[b]
Kamil Hynek, WP SportoweFakty: Jeszcze niedawno był pan bliski podjęcia decyzji o zakończeniu kariery, a teraz zachwyca formą, luzem i ofensywną jazdą. Widać radość, a kibicom wyraźnie przypadła do gustu stuningowana wersja Rafała Karczmarza. Zdradzi pan sekret przemiany, w czym upatrywać tak znakomitego wejścia w sezon?[/b]

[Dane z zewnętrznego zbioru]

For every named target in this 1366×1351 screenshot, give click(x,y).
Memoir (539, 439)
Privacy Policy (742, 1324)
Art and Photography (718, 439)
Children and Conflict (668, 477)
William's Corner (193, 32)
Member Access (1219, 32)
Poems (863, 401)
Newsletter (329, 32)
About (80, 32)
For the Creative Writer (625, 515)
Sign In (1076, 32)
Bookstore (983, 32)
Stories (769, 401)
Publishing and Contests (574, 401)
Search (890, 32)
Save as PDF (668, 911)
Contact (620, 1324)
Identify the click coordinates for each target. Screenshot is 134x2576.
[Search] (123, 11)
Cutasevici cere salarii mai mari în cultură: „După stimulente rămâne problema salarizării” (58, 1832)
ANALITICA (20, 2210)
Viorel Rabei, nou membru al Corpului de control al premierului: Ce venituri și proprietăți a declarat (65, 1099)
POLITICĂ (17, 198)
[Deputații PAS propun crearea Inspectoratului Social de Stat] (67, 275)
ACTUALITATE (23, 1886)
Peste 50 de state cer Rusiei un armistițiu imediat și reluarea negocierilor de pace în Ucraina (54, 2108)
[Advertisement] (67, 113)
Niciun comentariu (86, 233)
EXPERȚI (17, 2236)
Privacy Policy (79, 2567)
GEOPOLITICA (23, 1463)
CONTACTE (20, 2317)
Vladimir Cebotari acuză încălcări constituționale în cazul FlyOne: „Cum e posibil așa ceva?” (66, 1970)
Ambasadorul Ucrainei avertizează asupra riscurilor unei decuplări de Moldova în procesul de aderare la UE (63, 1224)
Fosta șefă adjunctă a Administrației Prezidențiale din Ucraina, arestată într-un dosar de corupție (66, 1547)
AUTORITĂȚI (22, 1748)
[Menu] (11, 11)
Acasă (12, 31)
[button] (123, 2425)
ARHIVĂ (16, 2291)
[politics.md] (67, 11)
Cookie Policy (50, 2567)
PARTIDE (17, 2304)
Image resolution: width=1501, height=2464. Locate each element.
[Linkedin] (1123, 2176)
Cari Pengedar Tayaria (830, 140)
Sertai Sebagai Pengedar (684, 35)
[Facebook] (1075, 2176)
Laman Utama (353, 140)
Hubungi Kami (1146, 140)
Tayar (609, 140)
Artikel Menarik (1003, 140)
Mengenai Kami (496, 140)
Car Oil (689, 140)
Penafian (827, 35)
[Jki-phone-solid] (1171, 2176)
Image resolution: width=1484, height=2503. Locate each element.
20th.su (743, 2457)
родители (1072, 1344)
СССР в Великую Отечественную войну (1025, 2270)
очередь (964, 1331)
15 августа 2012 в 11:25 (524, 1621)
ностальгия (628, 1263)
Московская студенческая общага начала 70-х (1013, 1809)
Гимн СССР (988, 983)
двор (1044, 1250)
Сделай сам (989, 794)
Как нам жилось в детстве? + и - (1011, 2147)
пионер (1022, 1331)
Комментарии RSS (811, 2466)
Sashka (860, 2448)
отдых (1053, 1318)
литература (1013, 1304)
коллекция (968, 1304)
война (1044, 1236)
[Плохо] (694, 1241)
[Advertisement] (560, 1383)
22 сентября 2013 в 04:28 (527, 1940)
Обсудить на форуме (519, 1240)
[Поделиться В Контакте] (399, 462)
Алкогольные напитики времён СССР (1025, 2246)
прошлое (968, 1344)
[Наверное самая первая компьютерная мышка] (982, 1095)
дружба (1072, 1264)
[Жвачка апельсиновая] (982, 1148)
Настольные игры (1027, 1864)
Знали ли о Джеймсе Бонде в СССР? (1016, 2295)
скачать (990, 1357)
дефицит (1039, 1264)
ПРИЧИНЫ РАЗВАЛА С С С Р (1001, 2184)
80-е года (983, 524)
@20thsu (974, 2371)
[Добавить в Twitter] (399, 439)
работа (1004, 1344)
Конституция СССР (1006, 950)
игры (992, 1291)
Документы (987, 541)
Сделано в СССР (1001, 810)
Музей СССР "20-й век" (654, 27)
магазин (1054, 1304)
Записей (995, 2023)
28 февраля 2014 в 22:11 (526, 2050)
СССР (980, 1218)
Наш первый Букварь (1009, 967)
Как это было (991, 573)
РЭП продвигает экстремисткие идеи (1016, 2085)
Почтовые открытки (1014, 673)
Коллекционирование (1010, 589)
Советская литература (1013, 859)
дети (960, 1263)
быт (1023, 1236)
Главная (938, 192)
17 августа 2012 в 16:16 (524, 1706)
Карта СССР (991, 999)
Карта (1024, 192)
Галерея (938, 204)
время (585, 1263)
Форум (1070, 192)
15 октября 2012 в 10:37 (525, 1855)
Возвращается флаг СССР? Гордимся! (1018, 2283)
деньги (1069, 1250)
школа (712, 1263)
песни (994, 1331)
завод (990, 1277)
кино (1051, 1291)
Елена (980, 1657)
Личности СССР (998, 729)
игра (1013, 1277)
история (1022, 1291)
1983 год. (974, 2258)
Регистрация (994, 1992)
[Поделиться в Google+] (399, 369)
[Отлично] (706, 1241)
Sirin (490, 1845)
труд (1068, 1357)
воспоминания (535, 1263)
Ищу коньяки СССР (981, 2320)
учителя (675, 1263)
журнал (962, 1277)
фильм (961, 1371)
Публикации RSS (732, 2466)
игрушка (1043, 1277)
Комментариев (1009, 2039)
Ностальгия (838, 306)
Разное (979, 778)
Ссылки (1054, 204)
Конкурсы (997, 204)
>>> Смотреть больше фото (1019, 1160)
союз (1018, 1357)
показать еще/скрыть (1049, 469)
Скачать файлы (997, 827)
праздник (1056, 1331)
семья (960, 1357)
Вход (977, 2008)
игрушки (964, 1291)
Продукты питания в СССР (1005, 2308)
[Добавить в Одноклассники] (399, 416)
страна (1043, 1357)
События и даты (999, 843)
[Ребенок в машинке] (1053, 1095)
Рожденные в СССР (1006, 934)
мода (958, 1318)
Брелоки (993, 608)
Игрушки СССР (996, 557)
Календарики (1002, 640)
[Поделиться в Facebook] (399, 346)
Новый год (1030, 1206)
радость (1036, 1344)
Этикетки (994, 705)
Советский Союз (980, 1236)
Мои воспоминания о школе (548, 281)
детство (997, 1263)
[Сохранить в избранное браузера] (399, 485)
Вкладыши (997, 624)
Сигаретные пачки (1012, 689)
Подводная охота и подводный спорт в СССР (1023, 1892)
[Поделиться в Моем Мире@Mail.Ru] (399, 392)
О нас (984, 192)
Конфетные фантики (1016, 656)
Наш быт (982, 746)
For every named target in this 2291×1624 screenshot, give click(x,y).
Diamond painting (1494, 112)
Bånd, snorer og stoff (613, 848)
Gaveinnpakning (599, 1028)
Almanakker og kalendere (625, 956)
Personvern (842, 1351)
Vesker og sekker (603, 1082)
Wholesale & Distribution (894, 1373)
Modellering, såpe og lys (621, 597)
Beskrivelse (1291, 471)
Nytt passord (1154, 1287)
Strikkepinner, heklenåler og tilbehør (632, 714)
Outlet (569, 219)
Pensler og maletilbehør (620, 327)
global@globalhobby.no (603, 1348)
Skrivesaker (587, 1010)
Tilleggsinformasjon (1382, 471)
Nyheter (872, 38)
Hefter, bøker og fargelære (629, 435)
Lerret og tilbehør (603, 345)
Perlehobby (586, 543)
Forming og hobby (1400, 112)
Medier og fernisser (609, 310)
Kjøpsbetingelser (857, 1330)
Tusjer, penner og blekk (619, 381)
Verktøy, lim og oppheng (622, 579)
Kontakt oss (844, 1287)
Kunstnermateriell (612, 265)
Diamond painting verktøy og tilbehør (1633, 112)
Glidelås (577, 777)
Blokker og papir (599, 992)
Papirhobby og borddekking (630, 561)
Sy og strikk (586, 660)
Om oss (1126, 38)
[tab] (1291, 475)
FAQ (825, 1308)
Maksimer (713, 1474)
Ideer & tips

Rafał Karczmarz, Moje Bermudy Stal Gorzów: To, że dalej jeżdżę na żużlu, zawdzięczam wielu osobom. Pomogli mi uwierzyć w siebie. Moja pewność i chęć do walki wzrasta dzięki nim z każdym pojawieniem się na torze. Obecne wyniki są ich niebagatelną zasługą. Duże podziękowania kieruję w stronę szefostwa, ponieważ mój sprzęt jest w tym roku w całości klubowy i spisuje się, jak na razie bez zarzutu.
Znajduje pan wytłumaczenie na to, co się stało w Rybniku. Miało być lekko, łatwo, przyjemnie, przełamanie po dwóch bolesnych porażkach i klops?
Jechaliśmy na mecz z ROW-em bardzo zmobilizowani. Było w nas mocne postanowienie poprawy, zmazania plamy z pierwszych dwóch nieudanych kolejek. A były podstawy do optymizmu. Debiutował co prawda Wiktor Jasiński, ale wreszcie mieliśmy do dyspozycji pełny skład, wrócił Niels Kristian Iversen. Zawody nam się jednak totalnie nie układały, wszystko poszło nie po naszej myśli.
Terminarz nie rozpieszcza, należałoby szybko wziąć się w garść. W piątek czeka was następna ciężka przeprawa. Do Gorzowa przyjeżdża rewelacja z Częstochowy.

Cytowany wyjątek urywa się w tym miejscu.